Response 4: House dust mites such as Dermatophagoides farinae are composed of very diverse components, and these components of house dust mites have the potential to activate various TLRs. In a previous study, we found that DFE-induced activation of TLR1 and TLR6 may cause polarization toward a T helper type 2 immune response via the release of IL-25 and IL-33 (J Invest Dermatol. 2017;137:2354-2361.) There is a defective epidermal barrier in individuals with atopic dermatitis. Various allergens or pathogens such as Demodex like -Bacillus. oleronius, B. pumilus, B. simplex, and B. cereus, can activate TLRs in epidermal keratinocytes exposed by the defective skin barrier and exacerbate atopic skin inflammation through IL-33 secreted from keratinocytes. This has been added to the revised manuscript. (lines 161-165)

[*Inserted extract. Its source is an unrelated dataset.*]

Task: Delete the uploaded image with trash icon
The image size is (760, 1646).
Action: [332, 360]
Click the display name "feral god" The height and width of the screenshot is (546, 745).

Point 5: What data about RIP1and Dupilumab and/or JAK Inhibitors can be added

Response 5: This is another good point. Dupilumab, a fully human monoclonal antibody that binds IL-4Rα and inhibits signaling of both IL-4 and IL-13, has shown efficacy across multiple diseases with underlying type 2 signatures and is approved for the treatment of atopic dermatitis, asthma, and chronic sinusitis with nasal polyposis (Allergy. 2020;75(5):1188-1204). The Janus kinase (JAK)/signal transducers and activators of transcription (STAT) pathway are one of essential signaling pathways in various inflammatory diseases, including AD (Front Immunol. 2022;13:1068260). In particular, TSLP, IL-4, IL-13, and IL-31 occupy an important position for Th2 cell-mediated immune reaction. In addition, they contribute a lot to chronic pruritus of AD and are transmitted via JAK-STAT pathway (Expert Rev Clin Immunol. 2021;17(8):835-852). Unlike TSLP, IL-4, IL-13, and IL-31, it is known that the IL-33 receptor does not use the JAK/STAT pathway. Therefore, JAK inhibitors such as abrocitinib, baricitinib, and upadacitinib be able to inhibit the IL-33 signal indirectly through inhibition of Th2 cytokines induced by IL-33 signal rather than directly inhibiting it. We briefly added this to the discussion (lines 168-173). Thank you for your insightful comments from a clinical point of view.